Website Speed Matters – here’s why

Website Speed Matters – here’s why

Website Speed Matters – here’s why

 

Have you ever walked into a restaurant and waited over an hour for your food? 

I’m going to assume you almost certainly have, or have at least waited longer than you should have. 

How did that feel? 

I bet it was extremely frustrating that you were forced to sit there for what felt like eternity, half expecting your food to never come – made even worse at the fact you were starving hungry. You might have even had a place to be and had to leave without your food. 

After this experience, did you feel like going back to the restaurant? 

Probably not. 

It’s the same feeling when it comes to the speed of your website. 

If your website takes too long to load, the people that land onto it are going to feel the same frustrations you feel when you wait too long for your food. There’s a good chance that these people will leave your website and never come back. 

But there’s even more to it than that. 

Your website speed is part of a whole optimisation ecosystem with Google, and if it’s slow, Google doesn’t like it. 

 

What is site speed – 3 reasons why it matters

The speed of your website refers to how long it takes to load a fully functional web page from a browser. In other words, how long it takes to load your website from Google. 

If your website takes a long time to load, it’s slow. If your website takes next to no time to load, it’s fast.

On average, websites take about 2.5 seconds to load on desktop, and 8.6 seconds to load on mobile. 

Just like the restaurant example, website speed is important because a slow website will drive customers away – this will hurt your bottom line. 

But surely a matter of a few seconds is nothing, right? You’re not waiting hours for food to arrive at your table, you’re waiting briefly, probably from the comfort of your own home, for a web page to load.

### EXERCISE TASKS
1. Which sentences in the website speed article end with a question mark? Give every one.
2. Answer these from the website speed article:
(a) What does Google think of a slow website?
(b) How does the article define the speed of a website?
(c) On average, how long do websites take to load on mobile?
3. Set down the website speed article word for word, from "What is site" up to and including "website from Google.".
The listing after this point has no connection to the website speed article.

### INFORMATION PROVIDED
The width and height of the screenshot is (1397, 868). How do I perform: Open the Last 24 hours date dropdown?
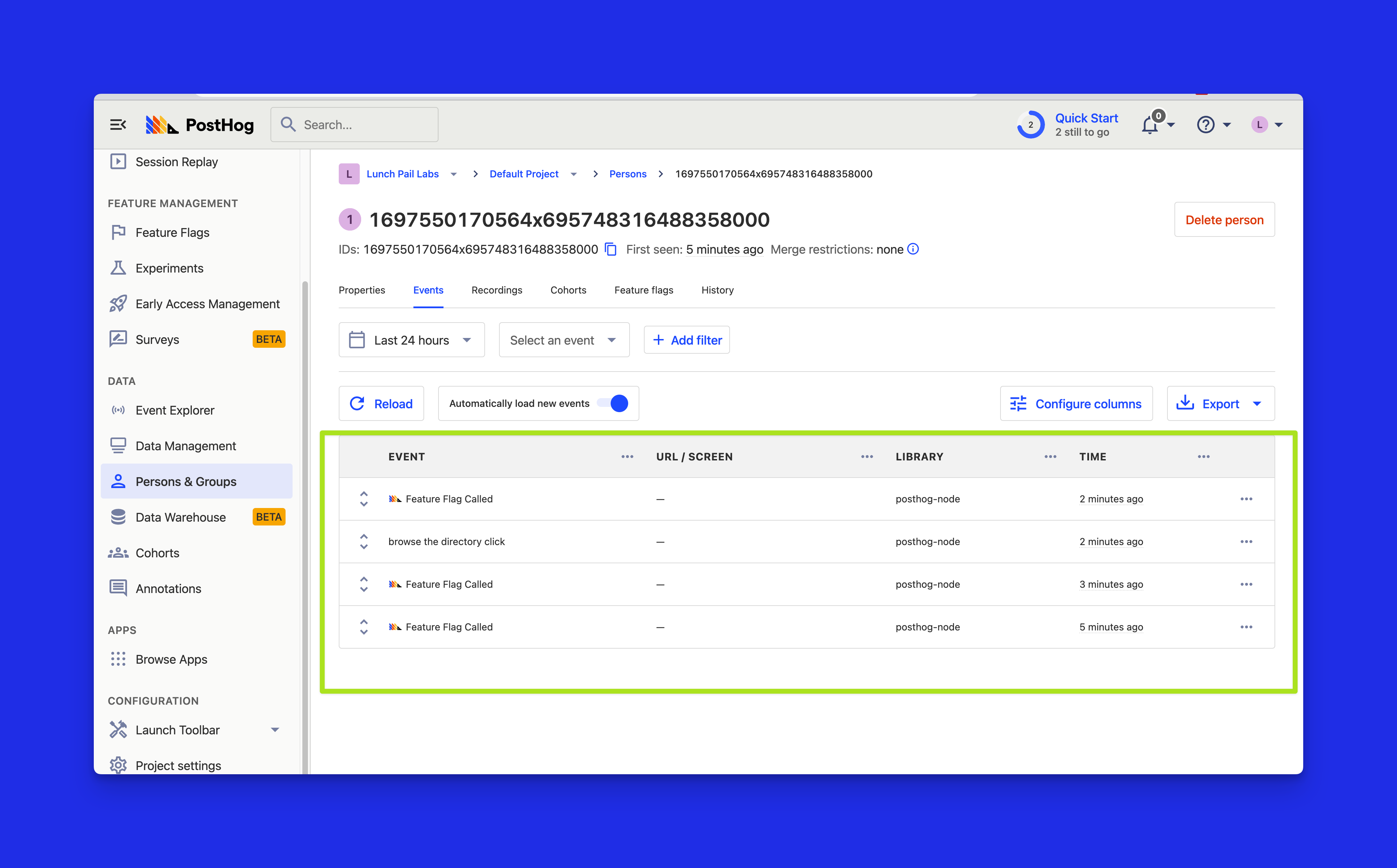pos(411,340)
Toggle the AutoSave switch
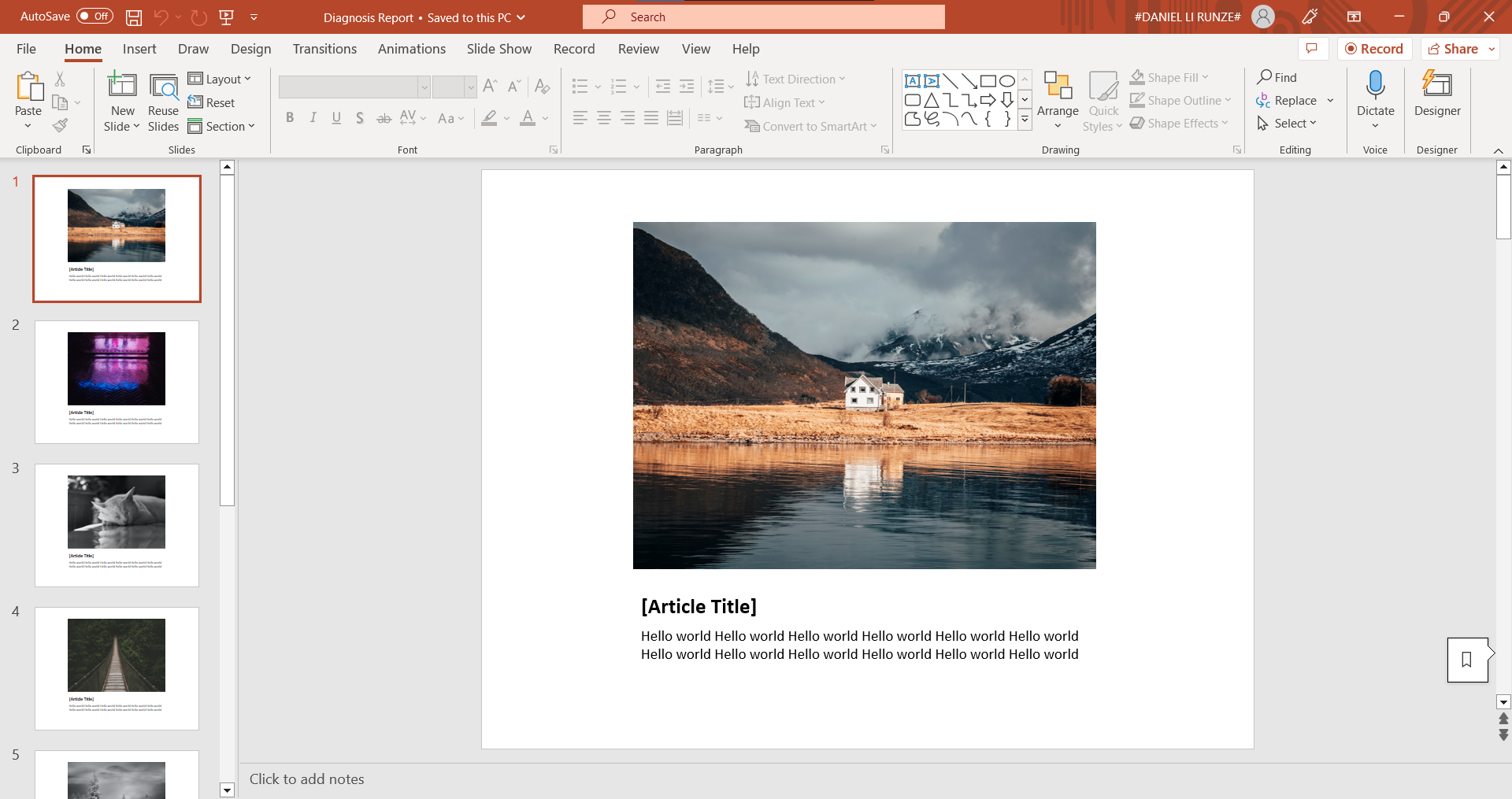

### RESULTS
1.
1. Have you ever walked into a restaurant and waited over an hour for your food?
2. How did that feel?
3. After this experience, did you feel like going back to the restaurant?
4. But surely a matter of a few seconds is nothing, right?

2.
(a) Google doesn't like it.
(b) It is how long it takes to load a fully functional web page from a browser.
(c) About 8.6 seconds.

3.
What is site speed – 3 reasons why it matters

The speed of your website refers to how long it takes to load a fully functional web page from a browser. In other words, how long it takes to load your website from Google.